La vicenda viene mantenuta così costantemente sul filo della tensione ma senza annoiare lo spettatore che, anzi, viene coinvolto empaticamente anche grazie ad alcuni elementi comici che non mancano all’interno della narrazione (vedi l’esultanza in bagno da parte di Donna). Questi stratagemmi narrativi riescono a non appesantire gli episodi e a rendere facile per lo spettatore la comprensione di dinamiche ed aspetti che, altrimenti, sarebbero noti solo a laureati in Ingegneria Informatica un certo tipo di pubblico che rappresenta la nicchia di questa serie. Così non è, per fortuna, anzi la serie, proprio per l’utilizzo di più generi mischiati insieme e dei dialoghi brillanti, risulta adatta a un pubblico trasversale e popolare.

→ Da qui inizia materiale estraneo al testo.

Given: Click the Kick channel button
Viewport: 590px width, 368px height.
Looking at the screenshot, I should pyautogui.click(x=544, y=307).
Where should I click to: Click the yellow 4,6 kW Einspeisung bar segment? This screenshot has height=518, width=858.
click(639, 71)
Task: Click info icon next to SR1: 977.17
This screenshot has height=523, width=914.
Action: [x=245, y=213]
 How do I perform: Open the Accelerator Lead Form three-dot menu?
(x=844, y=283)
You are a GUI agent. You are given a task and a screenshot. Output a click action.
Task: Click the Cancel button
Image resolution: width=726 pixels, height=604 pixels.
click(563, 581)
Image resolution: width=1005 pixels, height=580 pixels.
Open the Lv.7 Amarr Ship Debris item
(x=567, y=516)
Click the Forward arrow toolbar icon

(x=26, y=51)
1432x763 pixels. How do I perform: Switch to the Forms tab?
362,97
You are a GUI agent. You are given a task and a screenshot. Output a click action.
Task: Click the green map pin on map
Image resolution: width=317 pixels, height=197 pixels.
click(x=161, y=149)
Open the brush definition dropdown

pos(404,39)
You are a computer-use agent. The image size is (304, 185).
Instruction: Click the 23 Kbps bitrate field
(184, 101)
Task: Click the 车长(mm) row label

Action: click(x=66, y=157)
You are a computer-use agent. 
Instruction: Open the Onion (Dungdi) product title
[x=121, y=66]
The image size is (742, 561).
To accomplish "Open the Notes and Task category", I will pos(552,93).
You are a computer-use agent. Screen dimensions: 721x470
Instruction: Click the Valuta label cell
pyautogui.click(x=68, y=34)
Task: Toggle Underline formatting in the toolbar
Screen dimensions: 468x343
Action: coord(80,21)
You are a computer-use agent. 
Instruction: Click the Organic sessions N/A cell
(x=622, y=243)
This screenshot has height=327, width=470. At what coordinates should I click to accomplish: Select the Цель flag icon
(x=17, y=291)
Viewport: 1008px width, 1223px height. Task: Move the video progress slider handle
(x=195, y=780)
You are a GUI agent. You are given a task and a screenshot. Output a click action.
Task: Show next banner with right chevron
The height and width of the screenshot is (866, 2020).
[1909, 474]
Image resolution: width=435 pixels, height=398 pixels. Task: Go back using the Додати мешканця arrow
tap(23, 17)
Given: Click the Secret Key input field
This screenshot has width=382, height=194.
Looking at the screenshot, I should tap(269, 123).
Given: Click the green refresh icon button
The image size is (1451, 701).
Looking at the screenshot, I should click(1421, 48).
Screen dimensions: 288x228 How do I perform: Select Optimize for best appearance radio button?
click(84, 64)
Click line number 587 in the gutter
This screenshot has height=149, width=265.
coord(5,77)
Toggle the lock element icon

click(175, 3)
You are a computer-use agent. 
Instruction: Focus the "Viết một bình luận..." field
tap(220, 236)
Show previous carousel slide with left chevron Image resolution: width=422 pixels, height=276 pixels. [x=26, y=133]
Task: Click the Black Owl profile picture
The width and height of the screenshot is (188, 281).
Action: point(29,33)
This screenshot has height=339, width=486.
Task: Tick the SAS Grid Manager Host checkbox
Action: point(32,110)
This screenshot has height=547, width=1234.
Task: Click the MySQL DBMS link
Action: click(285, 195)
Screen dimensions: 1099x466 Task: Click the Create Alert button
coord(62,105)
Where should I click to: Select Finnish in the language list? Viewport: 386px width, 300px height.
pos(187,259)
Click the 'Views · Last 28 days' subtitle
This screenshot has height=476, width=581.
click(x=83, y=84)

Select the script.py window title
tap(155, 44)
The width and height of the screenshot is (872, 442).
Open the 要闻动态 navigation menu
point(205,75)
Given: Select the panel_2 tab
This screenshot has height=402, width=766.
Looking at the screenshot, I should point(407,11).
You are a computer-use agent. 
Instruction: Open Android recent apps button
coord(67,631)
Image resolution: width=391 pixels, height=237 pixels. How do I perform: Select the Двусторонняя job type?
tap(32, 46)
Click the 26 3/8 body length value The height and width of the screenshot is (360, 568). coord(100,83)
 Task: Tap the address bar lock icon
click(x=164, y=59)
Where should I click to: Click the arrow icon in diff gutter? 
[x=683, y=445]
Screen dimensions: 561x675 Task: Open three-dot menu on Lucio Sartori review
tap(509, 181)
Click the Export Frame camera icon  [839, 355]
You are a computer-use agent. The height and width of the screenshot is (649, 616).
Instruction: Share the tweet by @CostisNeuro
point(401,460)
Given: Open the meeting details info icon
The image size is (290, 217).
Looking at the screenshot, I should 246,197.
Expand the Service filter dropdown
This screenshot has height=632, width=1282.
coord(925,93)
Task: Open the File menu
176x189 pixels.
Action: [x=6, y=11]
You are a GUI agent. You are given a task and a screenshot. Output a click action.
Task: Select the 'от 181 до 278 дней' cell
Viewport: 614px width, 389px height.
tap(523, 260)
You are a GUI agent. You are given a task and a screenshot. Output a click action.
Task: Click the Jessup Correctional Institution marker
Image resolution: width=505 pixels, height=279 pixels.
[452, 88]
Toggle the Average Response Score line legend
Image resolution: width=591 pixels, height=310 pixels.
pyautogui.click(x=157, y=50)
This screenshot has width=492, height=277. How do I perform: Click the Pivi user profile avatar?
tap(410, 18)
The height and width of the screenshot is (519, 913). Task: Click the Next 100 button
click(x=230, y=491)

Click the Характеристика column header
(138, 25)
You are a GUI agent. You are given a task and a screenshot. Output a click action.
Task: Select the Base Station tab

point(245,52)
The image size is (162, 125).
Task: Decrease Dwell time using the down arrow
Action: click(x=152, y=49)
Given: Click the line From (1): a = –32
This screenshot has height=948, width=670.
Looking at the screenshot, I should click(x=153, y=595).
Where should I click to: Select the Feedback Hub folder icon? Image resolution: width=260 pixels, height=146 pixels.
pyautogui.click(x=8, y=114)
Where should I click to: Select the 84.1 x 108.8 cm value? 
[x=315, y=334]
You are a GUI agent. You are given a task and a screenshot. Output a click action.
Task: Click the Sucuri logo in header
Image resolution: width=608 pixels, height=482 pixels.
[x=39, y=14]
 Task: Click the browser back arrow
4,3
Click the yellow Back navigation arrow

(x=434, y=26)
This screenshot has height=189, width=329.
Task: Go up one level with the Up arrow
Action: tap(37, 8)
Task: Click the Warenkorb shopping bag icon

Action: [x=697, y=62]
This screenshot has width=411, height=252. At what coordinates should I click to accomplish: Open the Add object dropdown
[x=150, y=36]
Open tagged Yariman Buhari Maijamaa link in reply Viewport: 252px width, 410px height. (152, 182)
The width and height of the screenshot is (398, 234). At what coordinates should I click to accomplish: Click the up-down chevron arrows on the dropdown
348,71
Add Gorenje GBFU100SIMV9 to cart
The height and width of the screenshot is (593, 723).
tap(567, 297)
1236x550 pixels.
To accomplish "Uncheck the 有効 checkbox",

Non resta che vedere come si evolveranno le varie storylines, se avrà fortuna l’entusiasmo del duo Donna-Cameron  o la “filosofia della paura” di Joe, sperando che questa ottima serie possa avere più successo di quanto avuto finora (non avendo nulla da invidiare a serie più blasonate), uscendo così da quella nicchia di pubblico in cui sembra essere stata relegata.          

THUMBS UP THUMBS DOWN
  • Ottima interpretazione di tutto il cast
  • Ricostruzione fedele degli anni 80 ma con numerosi riferimenti all’attualità
  • Personaggi ben costruiti e mai banali
  • Primi piani intensi ed emblematici
  • Uso della musica
  • Dialoghi brillanti
  • A volte i riferimenti all’attualità possono sembrare troppo forzati
Inizio molto promettente per questa nuova stagione di Halt and Catch Fire, la serie che mostra il lato oscuro della Silycon Valley degli anni 80. La serie si conferma di ottimo livello con un buon cast e numerosi spunti che richiamano l’attenzione del pubblico ai problemi contemporanei del Web 2.0. Un period drama di grande attualità che presenta personaggi non banali e dialoghi ad altissima tensione che riescono a creare empatia nei confronti di questi e a spiegare, con metafore chiare, concetti altrimenti incomprensibili e con una buona dose di ironia. The Social Network in versione serie tv, insomma.  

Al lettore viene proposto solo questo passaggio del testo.